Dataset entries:
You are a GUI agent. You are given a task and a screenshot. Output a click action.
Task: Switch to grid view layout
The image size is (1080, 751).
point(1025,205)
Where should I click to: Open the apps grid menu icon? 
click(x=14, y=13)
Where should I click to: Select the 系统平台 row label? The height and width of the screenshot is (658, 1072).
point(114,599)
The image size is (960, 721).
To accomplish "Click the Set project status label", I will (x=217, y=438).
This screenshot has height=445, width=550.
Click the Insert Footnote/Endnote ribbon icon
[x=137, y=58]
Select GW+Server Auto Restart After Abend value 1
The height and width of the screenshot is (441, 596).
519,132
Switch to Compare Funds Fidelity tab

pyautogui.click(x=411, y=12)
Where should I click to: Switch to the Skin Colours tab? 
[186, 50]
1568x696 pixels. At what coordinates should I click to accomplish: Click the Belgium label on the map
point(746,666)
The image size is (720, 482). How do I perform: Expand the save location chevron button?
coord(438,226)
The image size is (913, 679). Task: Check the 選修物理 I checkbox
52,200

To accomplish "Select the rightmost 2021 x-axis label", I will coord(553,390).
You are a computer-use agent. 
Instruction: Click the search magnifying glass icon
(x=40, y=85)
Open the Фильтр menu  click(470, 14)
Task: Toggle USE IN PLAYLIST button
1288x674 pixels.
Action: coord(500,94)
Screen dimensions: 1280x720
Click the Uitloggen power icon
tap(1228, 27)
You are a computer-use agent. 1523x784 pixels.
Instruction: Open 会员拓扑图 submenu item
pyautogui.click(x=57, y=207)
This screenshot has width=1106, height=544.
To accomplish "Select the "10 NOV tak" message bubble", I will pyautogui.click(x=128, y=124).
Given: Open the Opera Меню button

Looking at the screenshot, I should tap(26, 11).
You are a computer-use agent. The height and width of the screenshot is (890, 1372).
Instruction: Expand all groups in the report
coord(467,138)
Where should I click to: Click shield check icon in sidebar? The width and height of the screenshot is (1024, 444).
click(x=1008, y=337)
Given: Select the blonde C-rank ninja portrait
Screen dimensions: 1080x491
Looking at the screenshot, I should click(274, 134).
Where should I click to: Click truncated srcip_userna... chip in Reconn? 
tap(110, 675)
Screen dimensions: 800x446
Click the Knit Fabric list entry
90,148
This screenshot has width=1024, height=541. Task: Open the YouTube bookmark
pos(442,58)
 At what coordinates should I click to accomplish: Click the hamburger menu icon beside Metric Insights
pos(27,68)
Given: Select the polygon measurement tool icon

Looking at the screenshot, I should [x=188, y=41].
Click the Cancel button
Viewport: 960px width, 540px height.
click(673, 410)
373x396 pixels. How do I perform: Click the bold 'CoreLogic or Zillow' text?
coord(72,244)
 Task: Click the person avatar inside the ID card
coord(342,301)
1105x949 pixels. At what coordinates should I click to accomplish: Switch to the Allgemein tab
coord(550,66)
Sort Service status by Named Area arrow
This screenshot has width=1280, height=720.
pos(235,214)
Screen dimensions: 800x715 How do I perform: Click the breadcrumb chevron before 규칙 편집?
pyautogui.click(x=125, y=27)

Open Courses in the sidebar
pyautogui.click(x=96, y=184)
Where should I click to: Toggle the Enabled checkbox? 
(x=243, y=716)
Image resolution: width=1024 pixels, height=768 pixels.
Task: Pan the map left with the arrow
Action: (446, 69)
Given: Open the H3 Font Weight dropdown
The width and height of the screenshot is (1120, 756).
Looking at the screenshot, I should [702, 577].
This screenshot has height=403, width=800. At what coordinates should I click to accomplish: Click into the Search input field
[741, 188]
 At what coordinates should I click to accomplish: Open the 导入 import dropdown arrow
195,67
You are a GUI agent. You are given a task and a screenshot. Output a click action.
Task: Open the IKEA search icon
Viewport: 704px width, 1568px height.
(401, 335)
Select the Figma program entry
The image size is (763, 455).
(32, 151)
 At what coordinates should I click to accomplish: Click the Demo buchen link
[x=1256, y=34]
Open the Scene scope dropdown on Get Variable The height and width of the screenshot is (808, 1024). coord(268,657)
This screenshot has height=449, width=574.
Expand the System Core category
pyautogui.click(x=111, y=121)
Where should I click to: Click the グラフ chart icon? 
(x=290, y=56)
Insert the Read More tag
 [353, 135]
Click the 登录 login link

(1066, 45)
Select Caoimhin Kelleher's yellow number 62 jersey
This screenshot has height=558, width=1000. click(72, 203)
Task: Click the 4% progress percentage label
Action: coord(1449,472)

What you should do: Once you have read the entries above, copy them out exactly as they were given.

Response:
You are a GUI agent. You are given a task and a screenshot. Output a click action.
Task: Switch to grid view layout
The image size is (1080, 751).
point(1025,205)
Where should I click to: Open the apps grid menu icon? 
click(x=14, y=13)
Where should I click to: Select the 系统平台 row label? The height and width of the screenshot is (658, 1072).
point(114,599)
The image size is (960, 721).
To accomplish "Click the Set project status label", I will (x=217, y=438).
This screenshot has height=445, width=550.
Click the Insert Footnote/Endnote ribbon icon
[x=137, y=58]
Select GW+Server Auto Restart After Abend value 1
The height and width of the screenshot is (441, 596).
519,132
Switch to Compare Funds Fidelity tab

pyautogui.click(x=411, y=12)
Where should I click to: Switch to the Skin Colours tab? 
[186, 50]
1568x696 pixels. At what coordinates should I click to accomplish: Click the Belgium label on the map
point(746,666)
The image size is (720, 482). How do I perform: Expand the save location chevron button?
coord(438,226)
The image size is (913, 679). Task: Check the 選修物理 I checkbox
52,200

To accomplish "Select the rightmost 2021 x-axis label", I will coord(553,390).
You are a computer-use agent. 
Instruction: Click the search magnifying glass icon
(x=40, y=85)
Open the Фильтр menu  click(470, 14)
Task: Toggle USE IN PLAYLIST button
1288x674 pixels.
Action: coord(500,94)
Screen dimensions: 1280x720
Click the Uitloggen power icon
tap(1228, 27)
You are a computer-use agent. 1523x784 pixels.
Instruction: Open 会员拓扑图 submenu item
pyautogui.click(x=57, y=207)
This screenshot has width=1106, height=544.
To accomplish "Select the "10 NOV tak" message bubble", I will pyautogui.click(x=128, y=124).
Given: Open the Opera Меню button

Looking at the screenshot, I should tap(26, 11).
You are a computer-use agent. The height and width of the screenshot is (890, 1372).
Instruction: Expand all groups in the report
coord(467,138)
Where should I click to: Click shield check icon in sidebar? The width and height of the screenshot is (1024, 444).
click(x=1008, y=337)
Given: Select the blonde C-rank ninja portrait
Screen dimensions: 1080x491
Looking at the screenshot, I should click(274, 134).
Where should I click to: Click truncated srcip_userna... chip in Reconn? 
tap(110, 675)
Screen dimensions: 800x446
Click the Knit Fabric list entry
90,148
This screenshot has width=1024, height=541. Task: Open the YouTube bookmark
pos(442,58)
 At what coordinates should I click to accomplish: Click the hamburger menu icon beside Metric Insights
pos(27,68)
Given: Select the polygon measurement tool icon

Looking at the screenshot, I should [x=188, y=41].
Click the Cancel button
Viewport: 960px width, 540px height.
click(673, 410)
373x396 pixels. How do I perform: Click the bold 'CoreLogic or Zillow' text?
coord(72,244)
 Task: Click the person avatar inside the ID card
coord(342,301)
1105x949 pixels. At what coordinates should I click to accomplish: Switch to the Allgemein tab
coord(550,66)
Sort Service status by Named Area arrow
This screenshot has width=1280, height=720.
pos(235,214)
Screen dimensions: 800x715 How do I perform: Click the breadcrumb chevron before 규칙 편집?
pyautogui.click(x=125, y=27)

Open Courses in the sidebar
pyautogui.click(x=96, y=184)
Where should I click to: Toggle the Enabled checkbox? 
(x=243, y=716)
Image resolution: width=1024 pixels, height=768 pixels.
Task: Pan the map left with the arrow
Action: (446, 69)
Given: Open the H3 Font Weight dropdown
The width and height of the screenshot is (1120, 756).
Looking at the screenshot, I should [702, 577].
This screenshot has height=403, width=800. At what coordinates should I click to accomplish: Click into the Search input field
[741, 188]
 At what coordinates should I click to accomplish: Open the 导入 import dropdown arrow
195,67
You are a GUI agent. You are given a task and a screenshot. Output a click action.
Task: Open the IKEA search icon
Viewport: 704px width, 1568px height.
(401, 335)
Select the Figma program entry
The image size is (763, 455).
(32, 151)
 At what coordinates should I click to accomplish: Click the Demo buchen link
[x=1256, y=34]
Open the Scene scope dropdown on Get Variable The height and width of the screenshot is (808, 1024). coord(268,657)
This screenshot has height=449, width=574.
Expand the System Core category
pyautogui.click(x=111, y=121)
Where should I click to: Click the グラフ chart icon? 
(x=290, y=56)
Insert the Read More tag
 [353, 135]
Click the 登录 login link

(1066, 45)
Select Caoimhin Kelleher's yellow number 62 jersey
This screenshot has height=558, width=1000. click(72, 203)
Task: Click the 4% progress percentage label
Action: coord(1449,472)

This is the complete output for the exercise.